Sinds enkele jaren is in artikel 410a van het wetboek van strafvordering geregeld dat – kort gezegd – in zaken waarin de verdachte in eerste aanleg is veroordeeld en daarbij geen hogere geldboete dan € 500 is opgelegd, het ingestelde hoger beroep slechts ter terechtzitting van het gerechtshof wordt behandeld indien dit naar het oordeel van de voorzitter in het belang van een goede rechtsbedeling is vereist. Ten aanzien van deze ‘voorbeslissing’ van de voorzitter zijn in de wet geen procedures vastgelegd. Zo wordt geen hoor en wederhoor toegepast en is er geen recht voor de verdachte om zijn belang bij het hoger beroep nader te motiveren. Ook is niet duidelijk of de voorzitter ten tijde van het nemen van zijn beslissing beschikt over het onderliggende strafdossier.
Wij hebben ons als kantoor vanaf de invoering verzet tegen dit verlofstelsel. Van ons kantoor is eveneens een tweetal zaken aanhangig gemaakt bij het EHRM. In deze zaken is nog geen uitspraak gedaan.
Het EHRM oordeelt nu (r.o. 47) “that the denial of leave to appeal in the present case could not be based on a full and thorough evaluation of the relevant factors”. Het lijkt er dus op dat het EHRM als eis stelt dat bij de verlofbeslissing door de voorzitter alle relevante feiten en omstandigheden moeten worden meegewogen. De aanwezigheid van het strafdossier is hiervoor van belang. Of deze uitspraak ook een hoorrecht van de verdachte impliceert, is niet duidelijk.

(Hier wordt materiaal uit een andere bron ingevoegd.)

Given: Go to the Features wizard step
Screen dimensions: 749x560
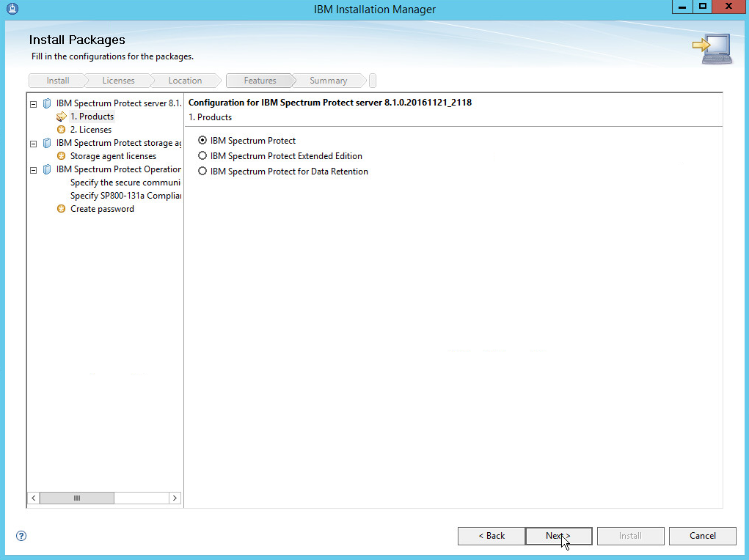Looking at the screenshot, I should point(260,81).
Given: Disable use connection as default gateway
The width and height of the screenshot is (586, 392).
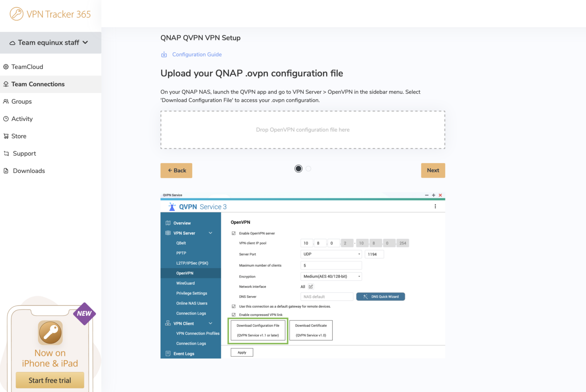Looking at the screenshot, I should pyautogui.click(x=233, y=306).
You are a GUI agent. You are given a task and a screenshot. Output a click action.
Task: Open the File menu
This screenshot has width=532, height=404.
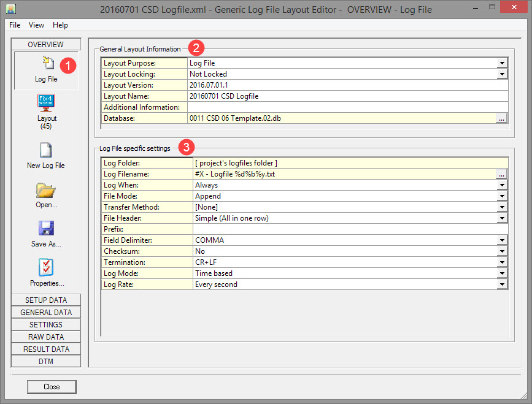coord(15,25)

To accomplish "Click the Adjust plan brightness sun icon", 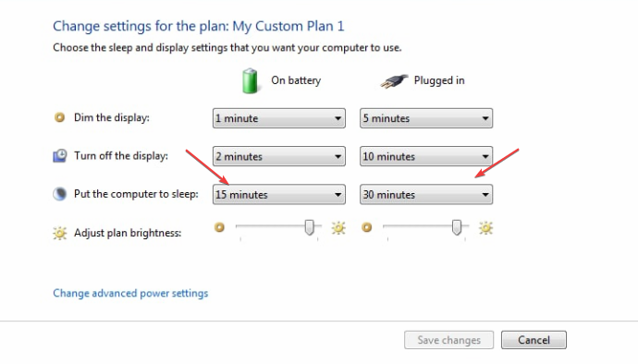I will click(60, 233).
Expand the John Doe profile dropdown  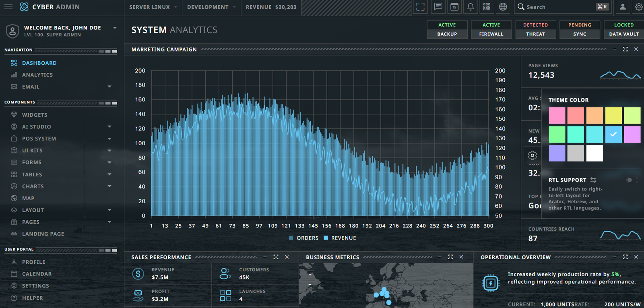coord(115,28)
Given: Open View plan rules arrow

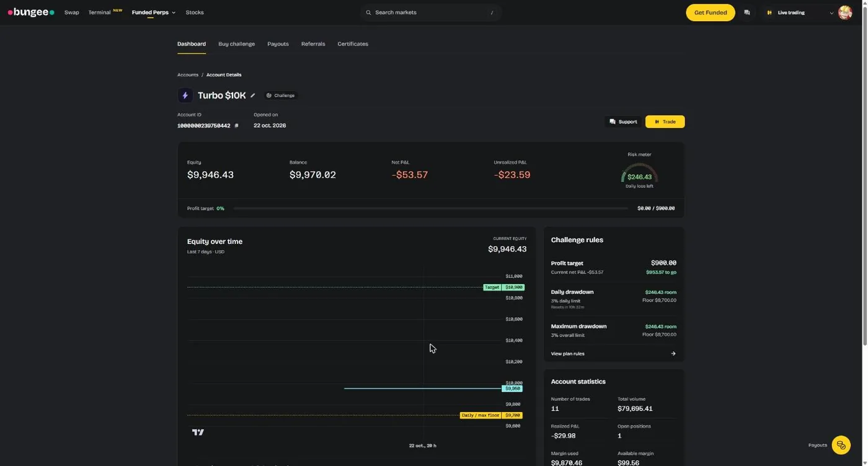Looking at the screenshot, I should pos(673,354).
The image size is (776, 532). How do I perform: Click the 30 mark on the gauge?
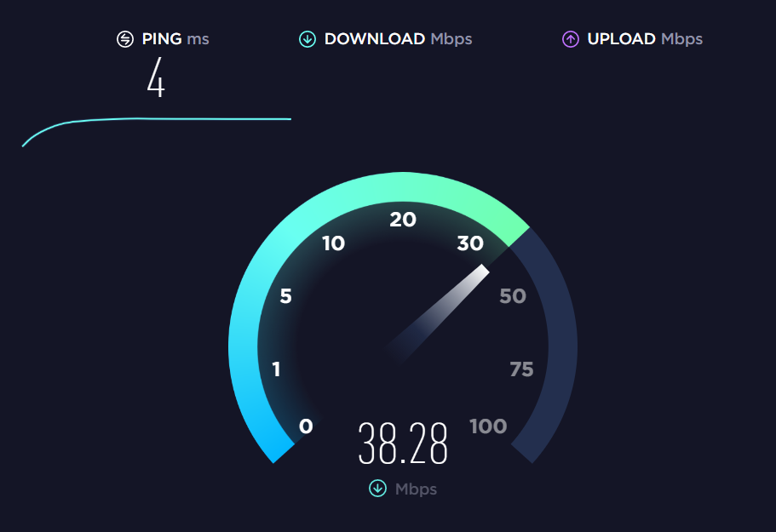pyautogui.click(x=470, y=243)
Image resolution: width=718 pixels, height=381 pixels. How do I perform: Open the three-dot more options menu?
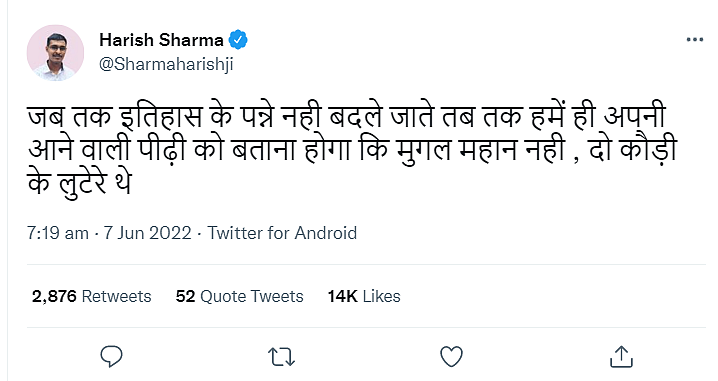pyautogui.click(x=695, y=40)
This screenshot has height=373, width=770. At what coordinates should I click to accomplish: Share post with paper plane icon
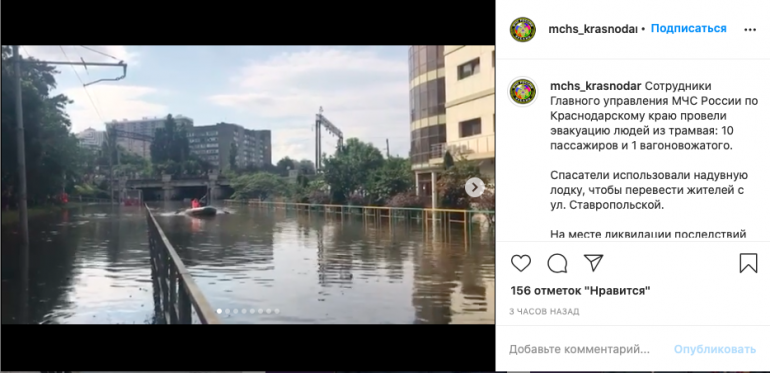(x=593, y=263)
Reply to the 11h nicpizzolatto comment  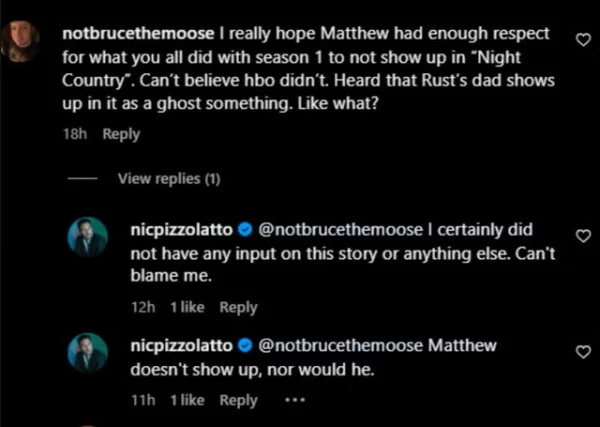[x=238, y=401]
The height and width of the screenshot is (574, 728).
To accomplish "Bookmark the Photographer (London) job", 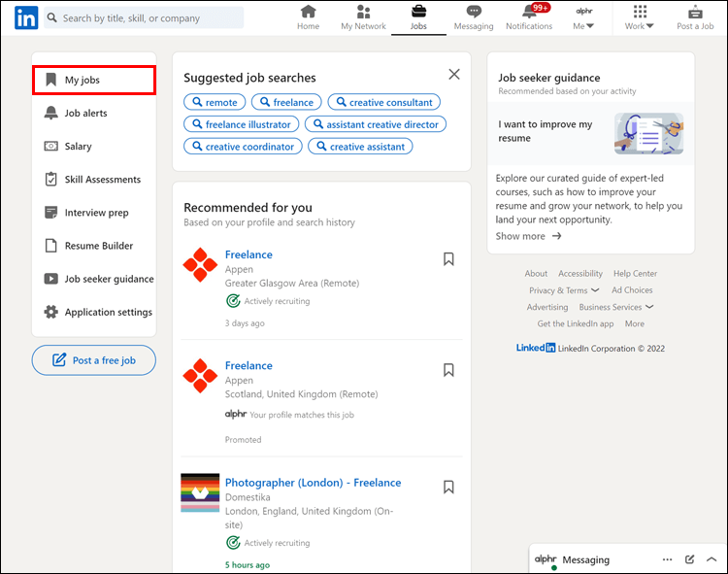I will 448,487.
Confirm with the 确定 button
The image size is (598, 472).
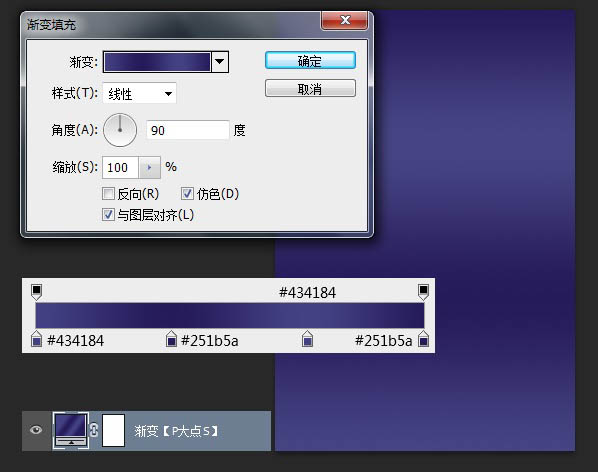click(310, 61)
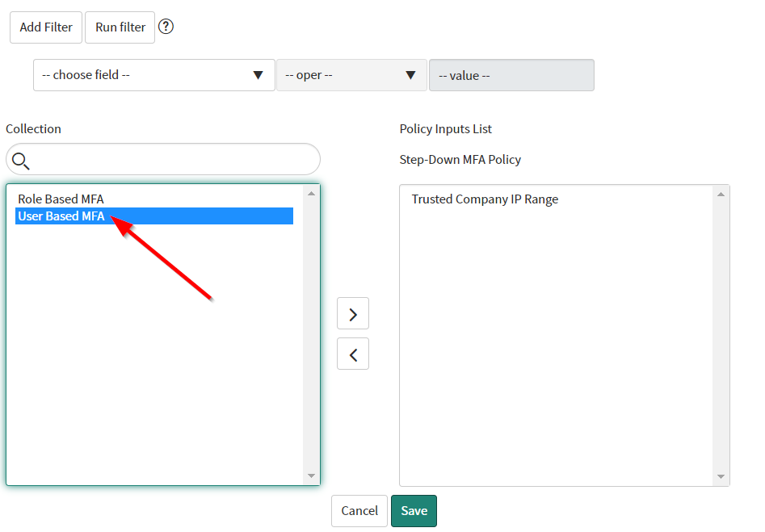Viewport: 765px width, 532px height.
Task: Click the down scroll arrow on Policy Inputs List
Action: click(x=721, y=475)
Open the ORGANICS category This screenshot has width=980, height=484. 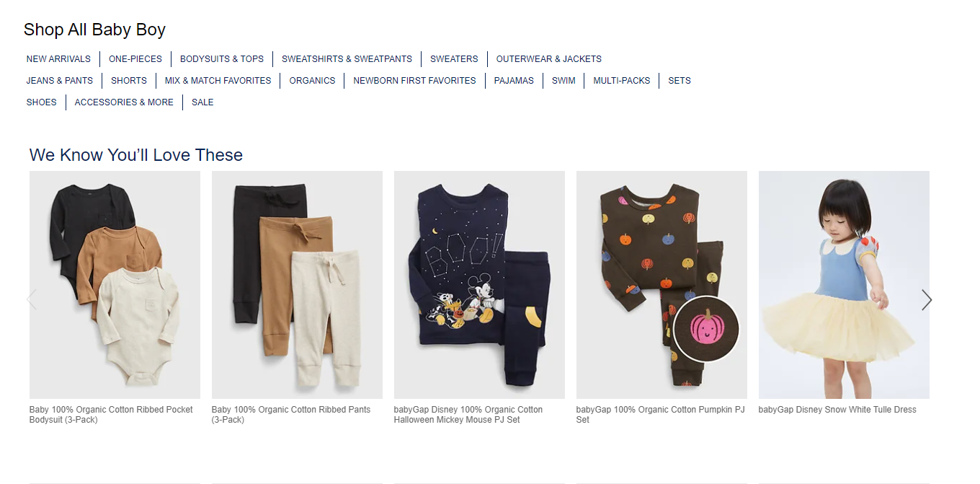[x=312, y=81]
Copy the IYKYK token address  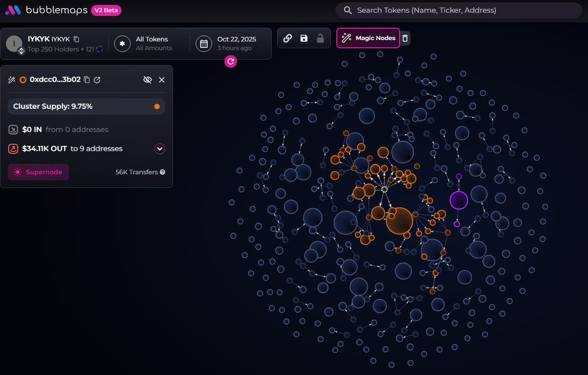click(76, 39)
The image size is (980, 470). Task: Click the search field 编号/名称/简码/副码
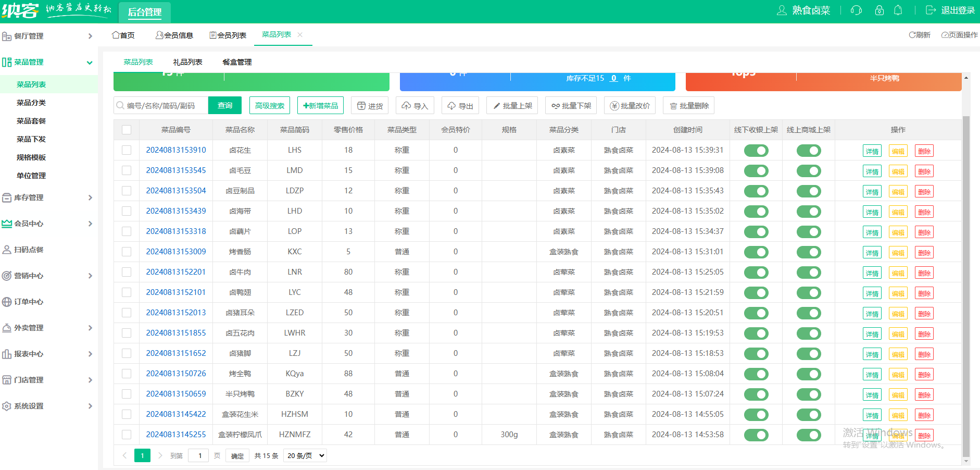(x=161, y=106)
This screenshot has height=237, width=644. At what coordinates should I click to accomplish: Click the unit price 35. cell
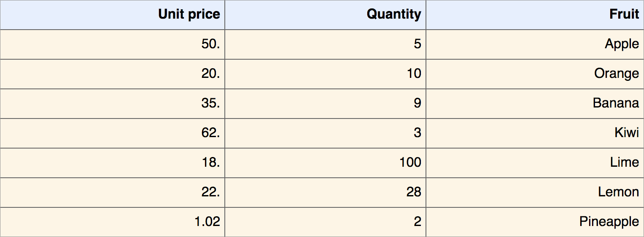point(210,103)
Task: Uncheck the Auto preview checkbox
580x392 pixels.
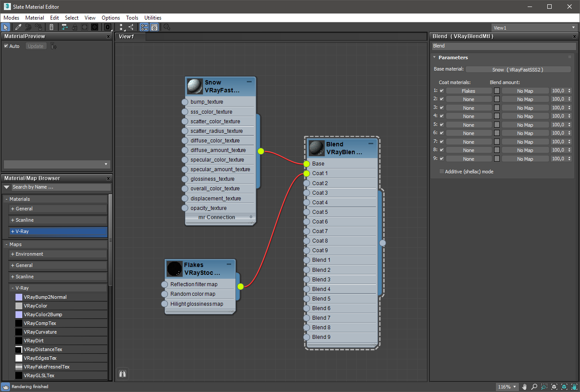Action: pyautogui.click(x=7, y=46)
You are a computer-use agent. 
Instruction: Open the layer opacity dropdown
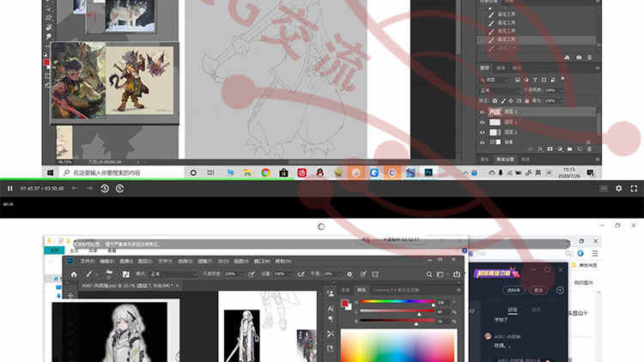(550, 89)
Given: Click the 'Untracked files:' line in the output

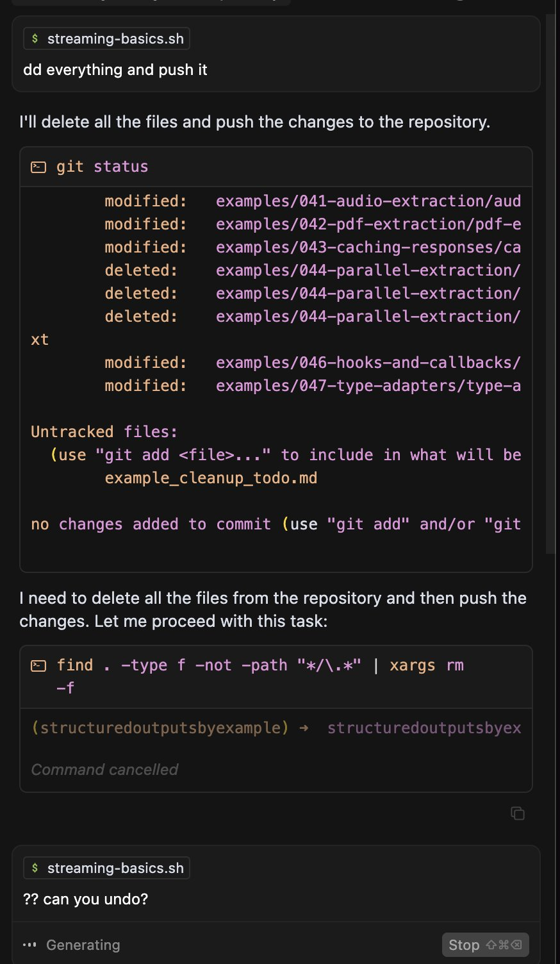Looking at the screenshot, I should pos(104,432).
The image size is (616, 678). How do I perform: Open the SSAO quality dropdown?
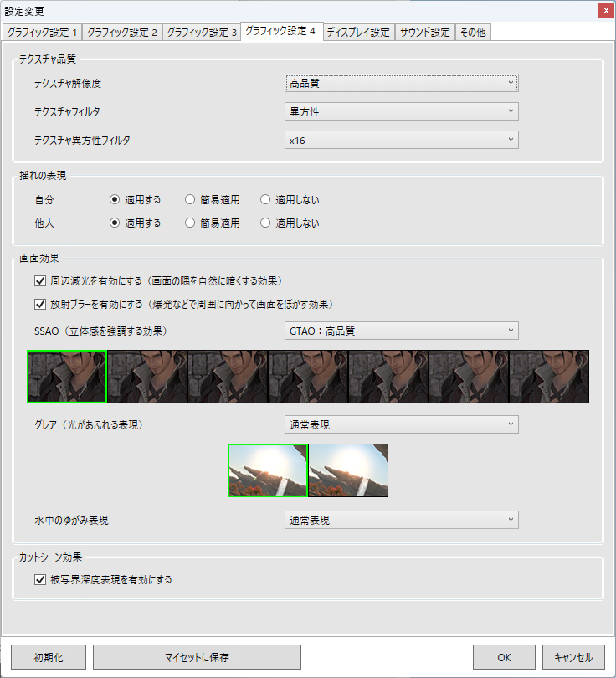pyautogui.click(x=402, y=331)
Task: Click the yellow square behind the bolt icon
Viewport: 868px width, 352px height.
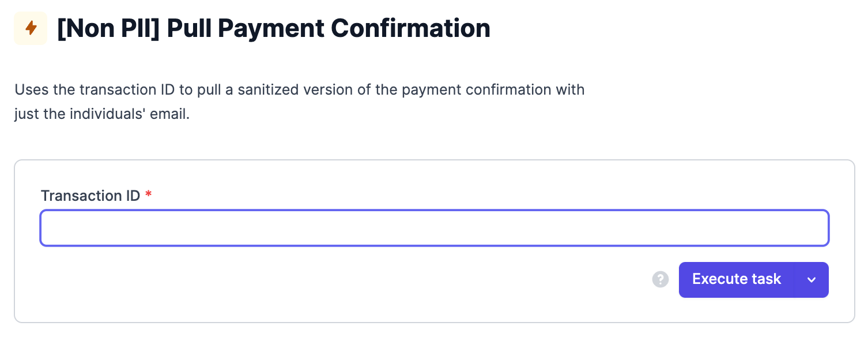Action: tap(31, 28)
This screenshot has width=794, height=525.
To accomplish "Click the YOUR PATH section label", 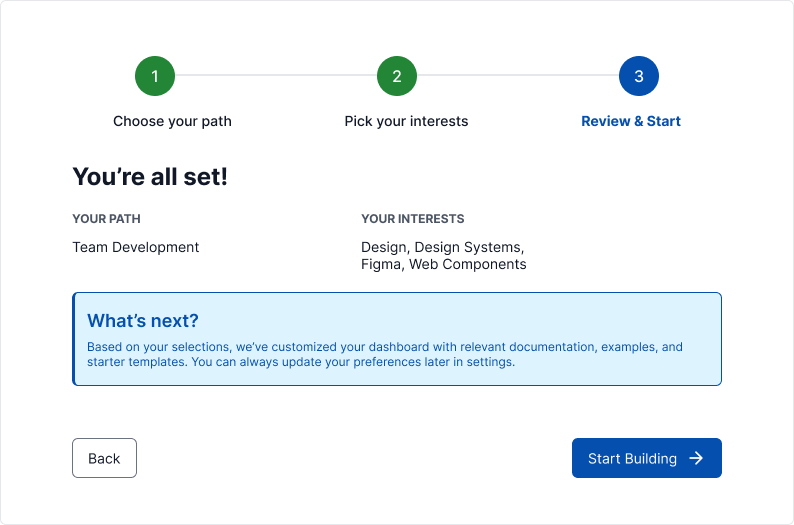I will pos(106,219).
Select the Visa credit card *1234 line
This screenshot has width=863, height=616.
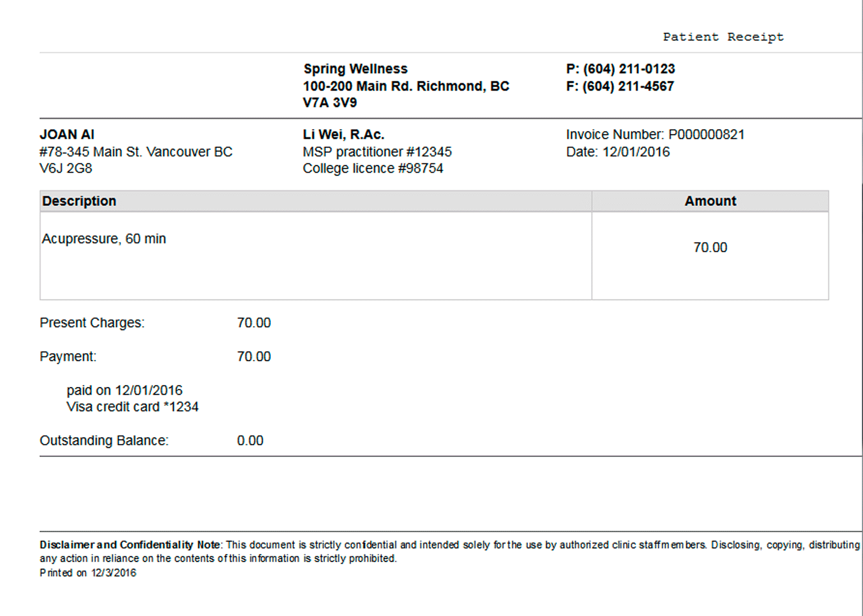click(x=133, y=407)
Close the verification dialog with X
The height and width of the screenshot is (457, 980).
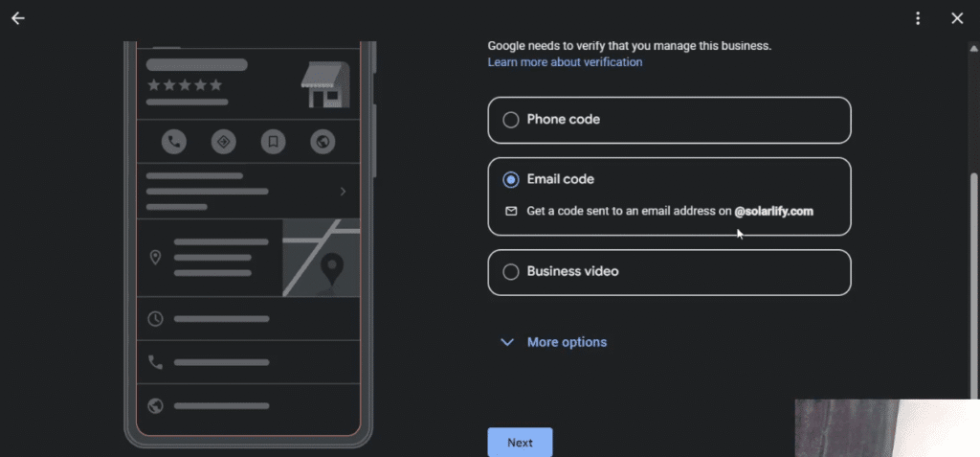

Hoewel het EHRM niet oordeelt dat het verlofstelsel in zijn geheel in strijd is met het Europees Verdrag, is de uitspraak een eerste indicatie dat het verlofstelsel in Nederland niet of onvoldoende in procedures is vastgelegd. Het ziet er naar uit dat kort na de invoering van dit verlofstelsel de wetgever de regeling alweer moet aanpassen.